Por supuesto, algo cambia también allí. El consumo se está desacelerando, las nuevas generaciones beben menos que los baby boomers, el cambio climático está golpeando fuertemente al provocar sequías y alentar incendios, y las empresas que no están arrancando sus vides las están trasladando a áreas más frescas y experimentando con vides mediterráneas más resistentes al calor. El mantra es: menos vino pero mejor calidad. También asistimos a un profundo cambio estilístico con vinos cada vez menos potentes, extractivos, amaderados: hoy el vino californiano es menos alcohólico, más ácido y equilibrado, más proclive a resaltar el terroir que la variedad de uva como antaño.

Un reciente viaje por mi parte a las tres zonas más adecuadas, las de Sonoma, Napa y Mendocino, todas ellas situadas al norte de San Francisco, me permitió experimentar personalmente estos cambios, y desde hoy os ofrezco artículos cada uno dedicado a uno de los “valles”, con una mirada también al enoturismo, un activo en el que California siempre ha estado a la vanguardia a nivel mundial.
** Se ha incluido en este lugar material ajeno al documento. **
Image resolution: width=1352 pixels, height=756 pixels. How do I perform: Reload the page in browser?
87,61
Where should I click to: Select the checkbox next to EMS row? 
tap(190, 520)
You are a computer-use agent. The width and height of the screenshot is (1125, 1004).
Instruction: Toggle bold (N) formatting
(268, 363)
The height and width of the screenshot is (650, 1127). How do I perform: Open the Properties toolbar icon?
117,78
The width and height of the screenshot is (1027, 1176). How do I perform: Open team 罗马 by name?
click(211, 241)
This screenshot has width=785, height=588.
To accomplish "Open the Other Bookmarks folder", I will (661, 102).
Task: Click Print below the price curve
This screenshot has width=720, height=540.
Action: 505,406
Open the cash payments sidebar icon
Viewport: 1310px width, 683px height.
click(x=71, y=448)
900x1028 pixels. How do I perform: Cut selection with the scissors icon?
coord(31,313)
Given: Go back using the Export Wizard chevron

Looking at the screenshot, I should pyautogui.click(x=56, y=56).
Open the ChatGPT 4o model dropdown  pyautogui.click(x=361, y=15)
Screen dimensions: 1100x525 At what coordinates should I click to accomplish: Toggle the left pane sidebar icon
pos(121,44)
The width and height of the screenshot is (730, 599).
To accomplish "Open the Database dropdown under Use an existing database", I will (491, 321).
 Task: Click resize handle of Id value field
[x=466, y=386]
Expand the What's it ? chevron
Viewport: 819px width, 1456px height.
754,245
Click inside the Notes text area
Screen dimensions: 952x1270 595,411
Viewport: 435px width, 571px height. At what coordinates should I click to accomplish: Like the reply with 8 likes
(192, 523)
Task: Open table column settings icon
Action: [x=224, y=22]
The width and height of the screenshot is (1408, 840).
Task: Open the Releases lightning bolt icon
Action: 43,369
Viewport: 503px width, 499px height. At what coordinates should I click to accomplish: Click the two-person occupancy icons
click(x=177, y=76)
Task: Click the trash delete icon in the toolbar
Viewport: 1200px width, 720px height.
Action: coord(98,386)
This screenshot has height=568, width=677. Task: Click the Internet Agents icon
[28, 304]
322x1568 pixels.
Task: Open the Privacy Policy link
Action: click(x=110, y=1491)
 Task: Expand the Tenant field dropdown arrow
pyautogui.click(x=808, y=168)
Así que comencemos con Mendocino, quizás la menos conocida de las tres regiones vinícolas de California, pero ciertamente no la menos interesante. Entre las principales zonas del condado se encuentran el Valle de Anderson, la denominación de origen más prestigiosa, ubicada en la parte occidental del condado, fresca, influenciada por las brumas del Océano Pacífico, punto de referencia para Pinot Noir, Chardonnay, vinos espumosos de método clásico, variedades de uva Riesling y Alsacia y considerada la Borgoña de California; el Valle de Redmond, históricamente una de las zonas más productivas del condado, rica en viñas viejas y tierras de Zinfandel, Cariñena y Petite Syrah; el Valle Potter, una región más cálida del interior, donde se producen principalmente Cabernet Sauvignon, Merlot, Chardonnay y Sauvignon Blanc; Mendocino Ridge, zona montañosa y muy fragmentada famosa por su Pinot Noir de gran altura y pequeñas producciones. Fue la primera AVA (Área Vitivinícola Estadounidense) no contigua de California.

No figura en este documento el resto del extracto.